Takiro’s chest tightened.
He thought of his own daughter. Her laugh. The way she slept with one hand curled into his sleeve.
“I was on my way to—” Takiro started.
Then he stopped.
The resignation letter burned inside his coat.
“…Show me where,” he said.
The house had collapsed inward, crushed beneath the shockwaves of the battle between the former Number One and the main villain.

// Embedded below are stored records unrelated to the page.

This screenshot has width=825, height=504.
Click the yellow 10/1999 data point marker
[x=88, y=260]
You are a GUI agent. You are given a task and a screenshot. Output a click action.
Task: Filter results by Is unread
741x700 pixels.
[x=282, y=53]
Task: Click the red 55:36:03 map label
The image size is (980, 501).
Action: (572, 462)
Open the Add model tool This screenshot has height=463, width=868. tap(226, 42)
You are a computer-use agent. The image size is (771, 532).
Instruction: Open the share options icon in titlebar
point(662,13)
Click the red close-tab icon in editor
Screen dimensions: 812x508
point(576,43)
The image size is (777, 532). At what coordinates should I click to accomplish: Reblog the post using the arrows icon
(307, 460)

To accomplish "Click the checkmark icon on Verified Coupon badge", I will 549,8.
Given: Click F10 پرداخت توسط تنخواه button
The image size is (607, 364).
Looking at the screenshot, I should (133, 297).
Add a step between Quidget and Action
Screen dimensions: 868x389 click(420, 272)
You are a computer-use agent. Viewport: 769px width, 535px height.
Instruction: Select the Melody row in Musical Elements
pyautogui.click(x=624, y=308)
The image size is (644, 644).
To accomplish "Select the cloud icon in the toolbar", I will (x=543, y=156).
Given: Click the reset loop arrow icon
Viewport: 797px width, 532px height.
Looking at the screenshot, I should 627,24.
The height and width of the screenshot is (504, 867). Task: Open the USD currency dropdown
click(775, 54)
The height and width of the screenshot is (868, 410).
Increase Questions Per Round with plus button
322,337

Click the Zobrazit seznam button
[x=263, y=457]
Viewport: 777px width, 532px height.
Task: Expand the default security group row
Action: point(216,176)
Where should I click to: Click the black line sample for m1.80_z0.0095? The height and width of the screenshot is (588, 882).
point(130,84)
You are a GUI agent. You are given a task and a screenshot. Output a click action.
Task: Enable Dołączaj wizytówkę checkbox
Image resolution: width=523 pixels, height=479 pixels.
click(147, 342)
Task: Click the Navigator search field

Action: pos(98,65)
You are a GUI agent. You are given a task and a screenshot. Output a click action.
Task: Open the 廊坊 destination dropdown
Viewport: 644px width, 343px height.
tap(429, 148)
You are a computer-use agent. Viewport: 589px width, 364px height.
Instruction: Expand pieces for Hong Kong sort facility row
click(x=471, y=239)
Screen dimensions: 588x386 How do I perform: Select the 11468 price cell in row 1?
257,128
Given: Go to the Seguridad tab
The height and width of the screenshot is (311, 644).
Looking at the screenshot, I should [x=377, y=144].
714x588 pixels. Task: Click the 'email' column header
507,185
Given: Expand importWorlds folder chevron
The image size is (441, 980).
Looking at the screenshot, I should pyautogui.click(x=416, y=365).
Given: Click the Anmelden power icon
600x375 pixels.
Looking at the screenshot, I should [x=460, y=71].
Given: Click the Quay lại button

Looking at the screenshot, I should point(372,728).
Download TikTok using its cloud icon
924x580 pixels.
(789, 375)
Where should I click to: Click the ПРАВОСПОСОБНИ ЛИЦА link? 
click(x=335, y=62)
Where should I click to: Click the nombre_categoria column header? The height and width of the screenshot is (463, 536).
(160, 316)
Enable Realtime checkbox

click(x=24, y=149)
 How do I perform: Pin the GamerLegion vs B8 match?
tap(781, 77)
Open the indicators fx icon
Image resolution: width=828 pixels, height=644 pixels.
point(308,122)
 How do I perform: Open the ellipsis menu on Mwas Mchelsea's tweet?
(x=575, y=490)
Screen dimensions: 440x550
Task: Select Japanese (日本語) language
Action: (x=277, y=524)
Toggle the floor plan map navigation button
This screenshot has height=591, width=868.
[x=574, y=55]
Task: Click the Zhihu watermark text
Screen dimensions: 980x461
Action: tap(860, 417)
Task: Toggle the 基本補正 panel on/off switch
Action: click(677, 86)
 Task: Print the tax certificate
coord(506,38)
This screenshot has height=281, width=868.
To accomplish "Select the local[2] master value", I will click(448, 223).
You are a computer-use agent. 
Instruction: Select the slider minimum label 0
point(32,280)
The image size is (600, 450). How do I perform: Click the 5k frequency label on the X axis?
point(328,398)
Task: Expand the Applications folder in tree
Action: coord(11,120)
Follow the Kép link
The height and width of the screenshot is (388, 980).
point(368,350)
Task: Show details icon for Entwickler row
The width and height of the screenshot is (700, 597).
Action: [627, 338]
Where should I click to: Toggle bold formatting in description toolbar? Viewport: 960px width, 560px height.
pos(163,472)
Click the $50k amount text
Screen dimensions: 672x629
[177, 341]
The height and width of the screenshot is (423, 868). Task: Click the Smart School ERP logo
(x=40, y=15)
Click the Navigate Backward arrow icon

Takiro stood before the wreckage, hand resting on the hilt of his sword.
His power stirred.
Aeris Dominion.
That was the name passed down through his bloodline—the ability to compress air into invisible blades, to shape pressure itself into a weapon. His grandfather had been a hunter who used a sword to guide the wind. His father, a surgeon, taught him precision—how even the smallest cut could decide life or death.
Takiro inhaled.
“Just one clean sweep,” he whispered.
He swung.
AERIS ART: THOUSAND VEINS.
The air screamed.
Invisible blades tore through rubble, slicing concrete into manageable pieces. The debris cleared—fast, efficient—
Too fast.
Cracks spider-webbed through a neighboring structure already on the brink of collapse. The building shuddered… then fell apart in a thunderous crash.
Takiro froze.
Even now…
I still can’t control it perfectly.
His grip tightened on the sword.
“This power won’t matter soon anyway,” he muttered.
Then he heard it.
A cough.
Takiro dropped to his knees, tearing rubble aside with his bare hands.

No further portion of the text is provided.